Equivalent to /zskills-dashboard stop followed by /zskills-dashboard start. The long-running Python process imports modules once at startup; static HTML/CSS/JS is read from disk per-request, but a change to skills/zskills-dashboard/scripts/zskills_monitor/*.py (server, collector, route handlers) requires the process to restart to take effect. Use restart to pick up Python source changes without manually issuing two commands.
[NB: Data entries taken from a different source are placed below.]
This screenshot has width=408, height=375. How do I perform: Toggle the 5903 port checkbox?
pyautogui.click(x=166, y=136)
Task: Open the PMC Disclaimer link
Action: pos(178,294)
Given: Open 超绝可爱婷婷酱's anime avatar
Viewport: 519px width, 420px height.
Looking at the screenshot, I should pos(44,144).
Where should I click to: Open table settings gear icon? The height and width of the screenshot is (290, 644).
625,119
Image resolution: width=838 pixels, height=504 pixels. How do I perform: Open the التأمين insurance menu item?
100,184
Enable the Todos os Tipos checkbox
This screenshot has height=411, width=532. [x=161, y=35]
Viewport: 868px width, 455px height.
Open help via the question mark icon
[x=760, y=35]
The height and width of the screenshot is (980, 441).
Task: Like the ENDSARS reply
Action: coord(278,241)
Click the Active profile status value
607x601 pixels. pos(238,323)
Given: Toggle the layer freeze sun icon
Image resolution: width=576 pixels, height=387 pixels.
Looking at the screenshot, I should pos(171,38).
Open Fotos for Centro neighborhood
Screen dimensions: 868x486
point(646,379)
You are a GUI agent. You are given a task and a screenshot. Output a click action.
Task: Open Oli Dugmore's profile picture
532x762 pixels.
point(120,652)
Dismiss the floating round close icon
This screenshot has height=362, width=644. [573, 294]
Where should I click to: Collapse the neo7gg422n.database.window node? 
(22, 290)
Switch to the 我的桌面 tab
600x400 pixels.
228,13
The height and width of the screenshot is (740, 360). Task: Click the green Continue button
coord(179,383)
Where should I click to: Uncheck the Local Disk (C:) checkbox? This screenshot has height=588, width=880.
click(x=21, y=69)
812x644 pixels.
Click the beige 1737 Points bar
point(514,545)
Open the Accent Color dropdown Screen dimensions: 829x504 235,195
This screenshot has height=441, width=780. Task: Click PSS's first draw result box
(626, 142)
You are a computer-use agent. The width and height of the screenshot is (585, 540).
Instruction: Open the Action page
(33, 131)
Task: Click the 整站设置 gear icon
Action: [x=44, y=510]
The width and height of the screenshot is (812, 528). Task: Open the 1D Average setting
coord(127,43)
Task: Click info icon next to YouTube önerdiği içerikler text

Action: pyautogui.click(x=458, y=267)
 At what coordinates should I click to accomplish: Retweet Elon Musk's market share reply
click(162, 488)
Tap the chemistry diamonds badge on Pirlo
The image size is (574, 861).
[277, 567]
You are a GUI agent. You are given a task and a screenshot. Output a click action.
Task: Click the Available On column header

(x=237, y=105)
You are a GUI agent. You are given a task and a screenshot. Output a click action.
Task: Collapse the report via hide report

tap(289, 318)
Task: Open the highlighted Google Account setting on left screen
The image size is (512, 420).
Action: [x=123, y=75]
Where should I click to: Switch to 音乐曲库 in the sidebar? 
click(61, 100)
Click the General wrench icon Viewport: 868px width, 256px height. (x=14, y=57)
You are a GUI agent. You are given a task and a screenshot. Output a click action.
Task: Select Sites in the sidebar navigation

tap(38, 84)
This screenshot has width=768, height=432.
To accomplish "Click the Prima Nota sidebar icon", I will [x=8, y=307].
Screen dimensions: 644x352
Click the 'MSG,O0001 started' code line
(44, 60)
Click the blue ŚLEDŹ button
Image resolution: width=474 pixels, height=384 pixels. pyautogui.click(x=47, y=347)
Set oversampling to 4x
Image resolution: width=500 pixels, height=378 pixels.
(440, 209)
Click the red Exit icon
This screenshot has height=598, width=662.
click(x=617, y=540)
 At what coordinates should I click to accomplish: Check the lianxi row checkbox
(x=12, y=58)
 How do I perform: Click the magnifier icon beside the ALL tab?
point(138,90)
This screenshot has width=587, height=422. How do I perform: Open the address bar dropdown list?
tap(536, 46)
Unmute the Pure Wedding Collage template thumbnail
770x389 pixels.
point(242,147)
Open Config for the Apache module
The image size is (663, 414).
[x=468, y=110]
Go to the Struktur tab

Procedure when $SUB == "restart":

  1. Run the stop procedure (the entire ## stop — SIGTERM and clean up section above):
    • If $PID_FILE does not exist, the stop is a no-op (no running server to terminate); continue to step 2.
    • If $PID_FILE exists, run stop's steps 1–6 verbatim. Identity-check refusals abort the restart with the same exit-1 contract as plain stop; do NOT proceed to start a competing server.
    • On successful stop (or stale-pid cleanup), the PID file is removed and a tracking marker is written.
  2. Run the start procedure (the entire ## start — launch detached server section above), steps 1–5 verbatim. A second tracking marker is written. The restart event is captured as the marker pair.

The skill is interpreted by Claude top-to-bottom. When dispatching restart, run the two procedures above in sequence — there is no duplicate bash block here because both pieces already exist verbatim higher in this file. Treat the restart as the literal composition stop && start.

Mirror

After every edit, regenerate the .claude/skills/zskills-dashboard/ mirror via the Tier-2 hook-compatible script:

bash scripts/mirror-skill.sh zskills-dashboard

mirror-skill.sh does per-file rm for orphan removal — it never invokes a recursive remove of the mirror tree, which the project's block-unsafe-generic.sh hook would block. After the script returns, diff -rq skills/zskills-dashboard/ .claude/skills/zskills-dashboard/ must be empty.

Configuration

Read-only boundary. The server reads .claude/zskills-config.json (never writes); writes only to .zskills/* (its own state — PID file, log file, monitor-state.json, tracking markers). The server treats absent/missing fields as empty rather than mutating user config.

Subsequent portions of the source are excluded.